Leah later goes missing and Phillip seeks the assistance of other ghosts to find her. Leah is discovered as she is preparing to jump off a bridge, the words "dead and gone" written on her arms in blood. Despite Phillip’s pleas, she jumps and Phillip jumps in after her in an attempt to rescue her. The pair are swept along the water, but are pulled out by Alan and one of his coworkers.

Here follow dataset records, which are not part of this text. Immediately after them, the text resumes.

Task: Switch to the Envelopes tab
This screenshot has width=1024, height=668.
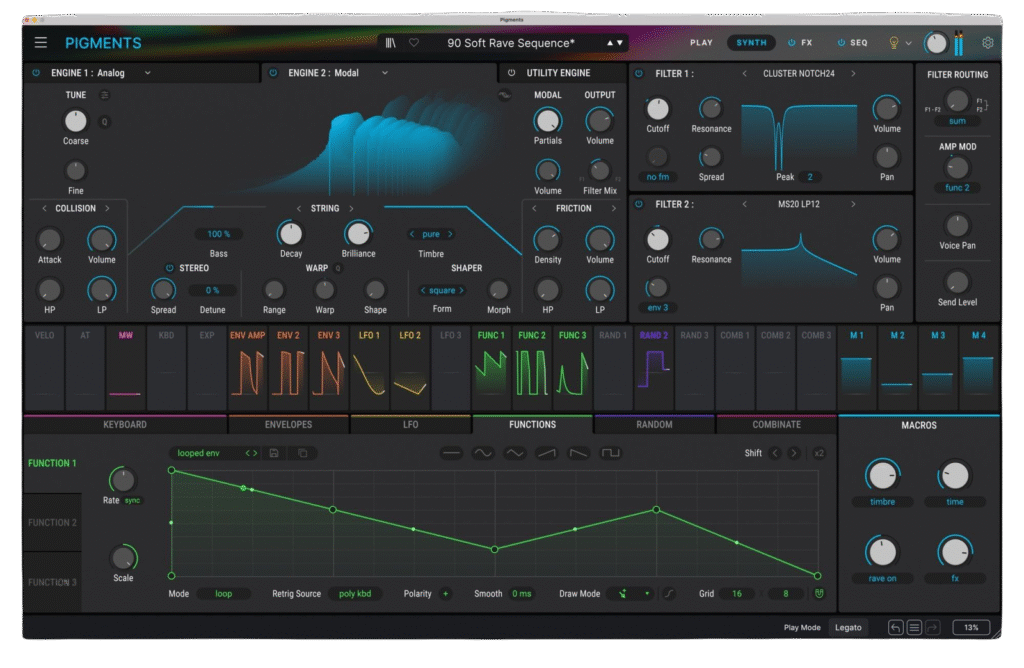Action: pyautogui.click(x=288, y=424)
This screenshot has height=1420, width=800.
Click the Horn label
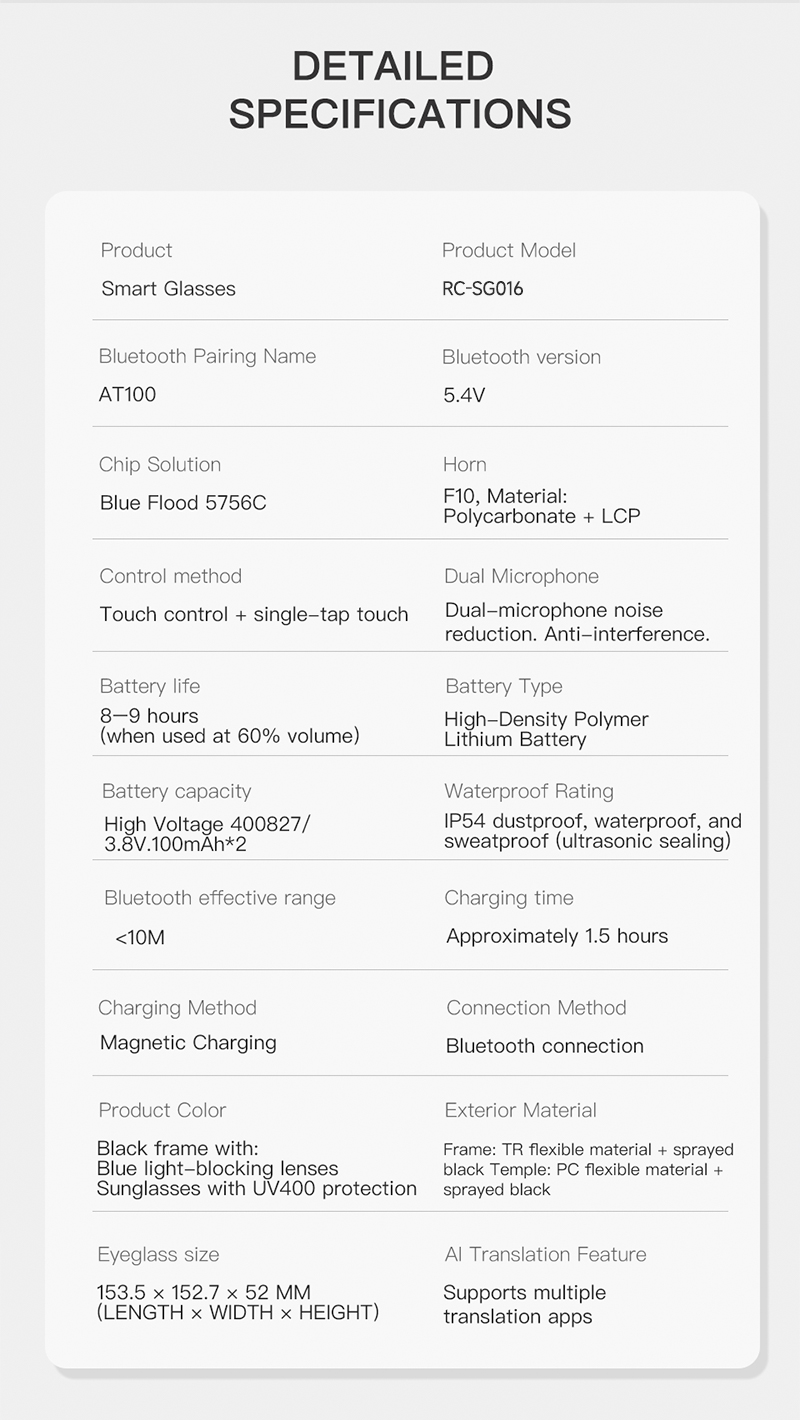pyautogui.click(x=465, y=464)
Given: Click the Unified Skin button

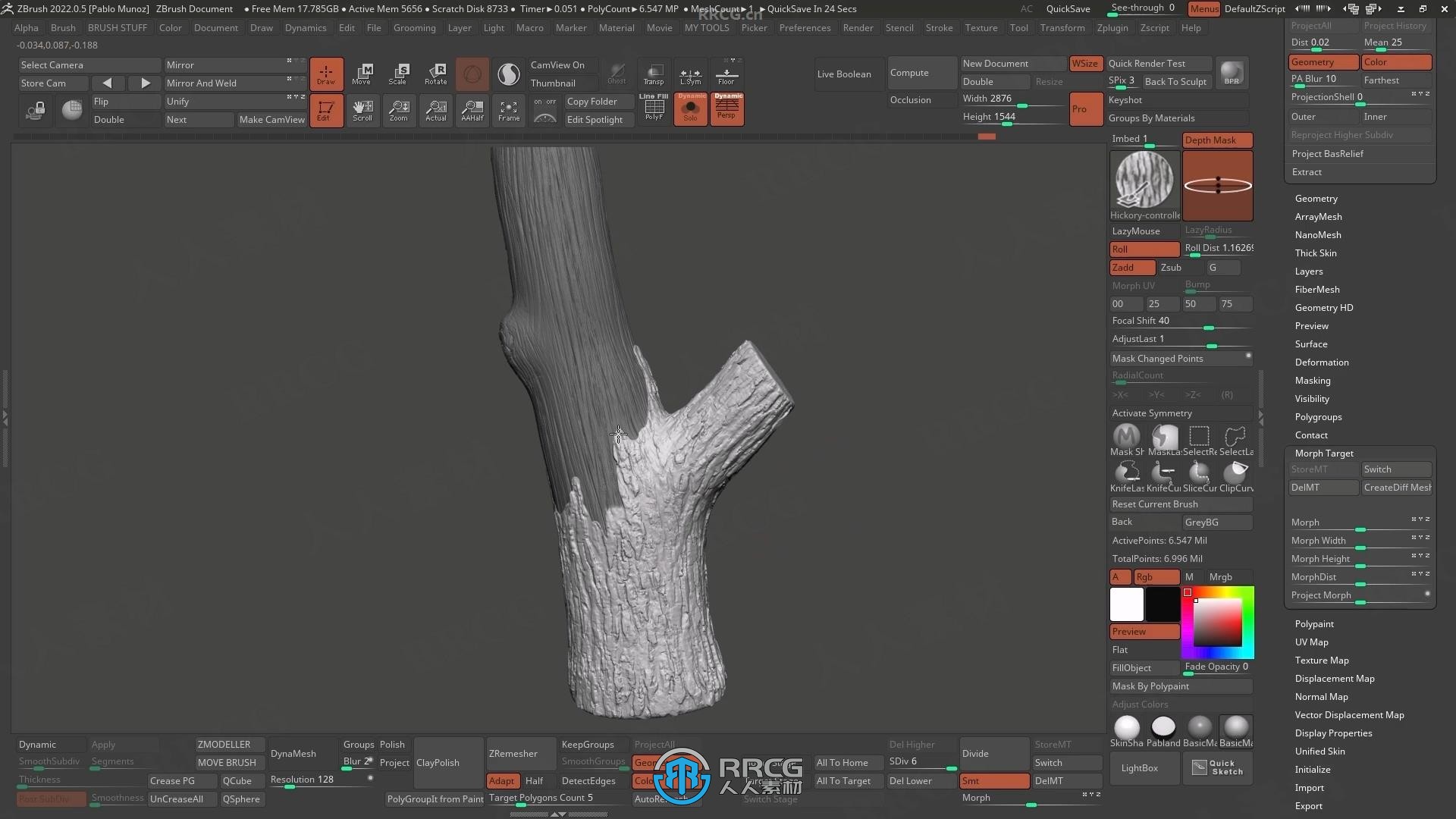Looking at the screenshot, I should pos(1319,751).
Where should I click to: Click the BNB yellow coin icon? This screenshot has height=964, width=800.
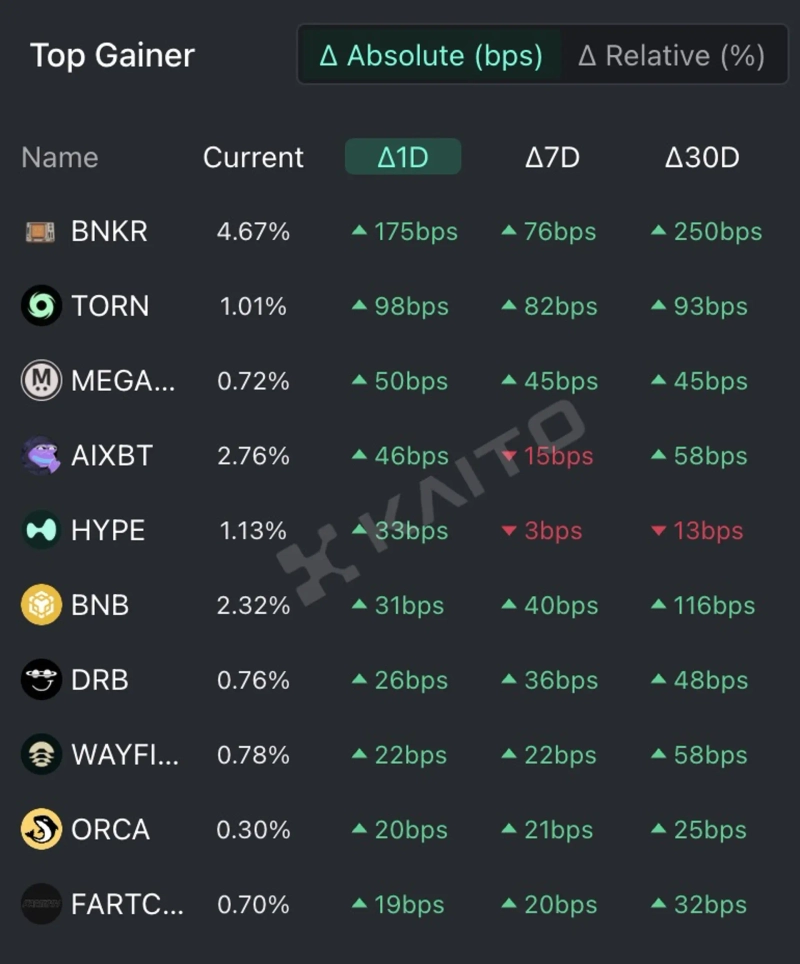41,605
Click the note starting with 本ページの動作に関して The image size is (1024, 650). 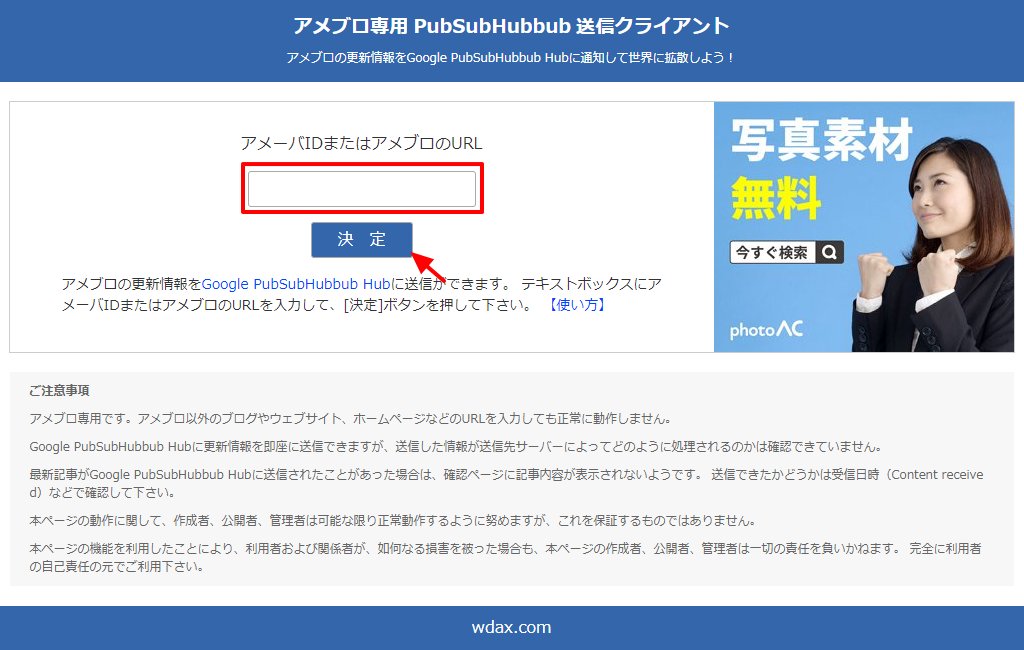[x=390, y=521]
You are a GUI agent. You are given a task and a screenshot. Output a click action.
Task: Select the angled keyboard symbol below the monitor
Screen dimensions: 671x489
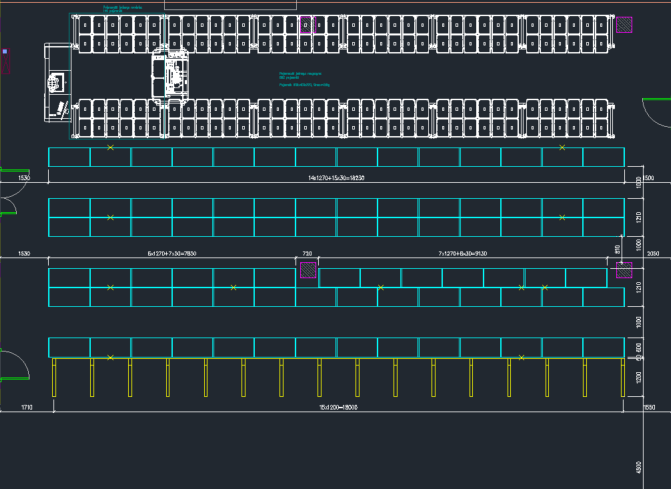(63, 107)
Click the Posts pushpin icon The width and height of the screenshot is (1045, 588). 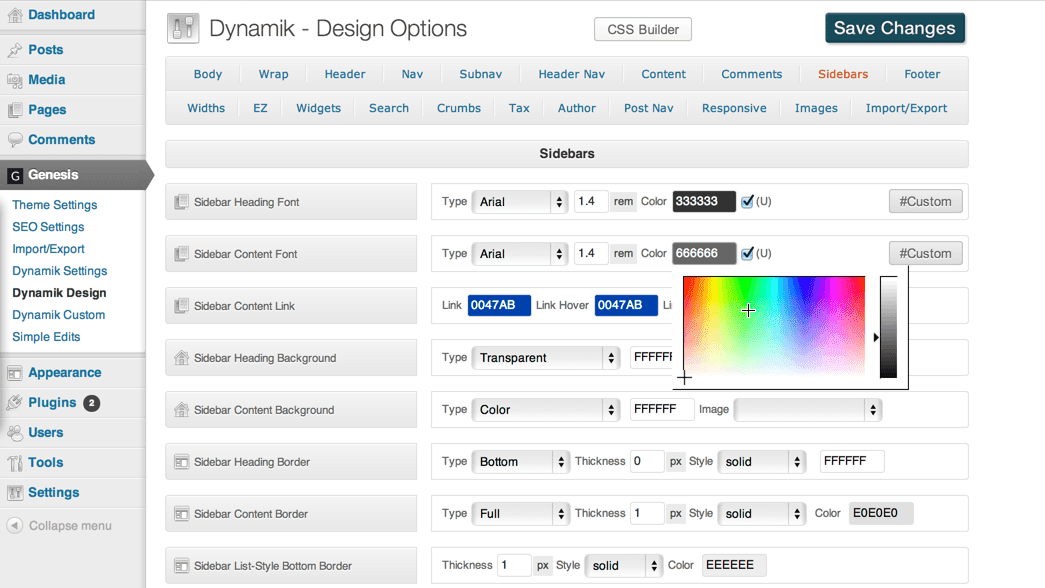(15, 50)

Phillip is taken to the hospital where he discovers a news article that suggests that his father's ghost was lying. Phillip's father is still visible and still attempts to persuade Phillip to murder Alan, who chooses not to listen to his father. Alan eventually dies due to injuries sustained from Phillip's rescue, but it is left unclear as to whether Brian's ghost was saved from the terrors or was simply a figment of Phillip’s imagination.

==Characters==
- Phillip – The protagonist, Phillip, is assigned to the task of avenging his father’s murder by murdering his Uncle. He is an outsider at school and is picked on by Dominik Weekly and Jordan Harper.
- Brian Noble – Brian died before the novel starts. He comes back to visit Phillip to get him to avenge his death to save him from the terrors. He fades in and out of the real world.
- Alan Peter Noble – Alan, the antagonist, has supposedly killed his brother, Brian, by dismantling his brakes on his car. According to Brian’s ghost, he is only out to steal Phillip’s mother and take the pub for himself.
- Carol Suzzane Noble – Mother of Phillip, Carol marries Alan and is unaware of the presence of Brian’s ghost. Phillip cares a lot for his mother, who is one of his only last sources of comfort.
- Leah Fairview – The former girlfriend of Phillip is sister to Dane Fairview. Her mother died when Leah was young and her father is accidentally murdered by Phillip. At the end of the novel, Phillip saves her from committing suicide
- Mrs. Fell – The teacher and counselor of Phillip, Mrs. Fell is a lovely woman who offers comfort to Phillip. Ray Goodwin, is in the Dead Father’s Club; it is unclear whether or not Mrs. Fell knows this.
- Mr. Fairview – He is a father and a widower. He is murdered accidentally by Phillip.
- Dane – He is the brother of Leah and a friend of Phillip’s that at times has protected Phillip from Dominick. However he nearly slits Phillip’s throat when Phillip confesses that he murdered Dane’s father.
- Terry – He works with Uncle Alan in his garage. He chokes Phillip on Halloween night, he also revives Leah with Uncle Alan.
- Dominick Weekly and Jordan Harper – They are bullies at Phillip’s school hat torment and physically abuse Phillip.
- Nan – She is a minor character that is the mother of Phillip’s mother. She is disapproving of Carol’s precocious marriage to Alan.

==Reception==
Critical reception for The Dead Fathers Club has been positive, with The Guardian praising the book as "sad fun". NPR and Booklist also praised the book, with NPR citing it as "a lovely and unsettling book". Entertainment Weekly gave The Dead Fathers Club a B rating, calling the book "clever" while stating that "the pastiche falls apart toward the end, when our once-likable hero gets mired in the nitty-gritty of revenge." The SF Site and She Knows praised the audio adaptation of the book, with SF Site writing that the book "lends itself well to an audio presentation". USA Today wrote that the book "has much to recommend it", citing Phillip's narration as a high point of the book. Kirkus Reviews also praised Phillip's narration.